## EXCERPTED DATA

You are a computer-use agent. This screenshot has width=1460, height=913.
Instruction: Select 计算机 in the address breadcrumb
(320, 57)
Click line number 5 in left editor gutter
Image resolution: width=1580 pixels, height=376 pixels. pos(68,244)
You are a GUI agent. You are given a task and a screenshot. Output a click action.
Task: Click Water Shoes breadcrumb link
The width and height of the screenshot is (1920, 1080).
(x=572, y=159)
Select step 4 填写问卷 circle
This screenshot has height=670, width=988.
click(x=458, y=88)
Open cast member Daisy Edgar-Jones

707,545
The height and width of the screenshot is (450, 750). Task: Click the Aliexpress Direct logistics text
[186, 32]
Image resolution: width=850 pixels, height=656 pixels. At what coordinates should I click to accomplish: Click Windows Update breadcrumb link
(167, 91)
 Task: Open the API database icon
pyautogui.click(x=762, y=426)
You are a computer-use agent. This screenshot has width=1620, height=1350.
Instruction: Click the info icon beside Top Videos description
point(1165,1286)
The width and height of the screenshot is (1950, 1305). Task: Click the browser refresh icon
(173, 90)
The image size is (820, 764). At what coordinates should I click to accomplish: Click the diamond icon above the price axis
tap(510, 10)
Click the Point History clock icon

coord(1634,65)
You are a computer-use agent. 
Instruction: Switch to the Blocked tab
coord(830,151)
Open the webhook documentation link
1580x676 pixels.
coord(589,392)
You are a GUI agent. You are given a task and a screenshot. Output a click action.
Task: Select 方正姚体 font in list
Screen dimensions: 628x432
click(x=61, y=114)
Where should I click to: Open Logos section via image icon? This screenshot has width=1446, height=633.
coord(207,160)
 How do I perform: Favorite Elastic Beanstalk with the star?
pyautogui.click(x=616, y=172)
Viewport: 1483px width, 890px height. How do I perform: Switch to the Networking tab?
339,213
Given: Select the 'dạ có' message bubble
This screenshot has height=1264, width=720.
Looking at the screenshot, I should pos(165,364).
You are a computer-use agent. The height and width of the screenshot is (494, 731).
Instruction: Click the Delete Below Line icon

## YOUR TASK
Whenever a line of the data includes the word "computer", show that line in full.

## RESPONSE BELOW
You are a computer-use agent. This screenshot has width=1460, height=913.
You are a computer-use agent. This screenshot has width=1620, height=1350.
You are a computer-use agent. 
You are a computer-use agent. The height and width of the screenshot is (494, 731).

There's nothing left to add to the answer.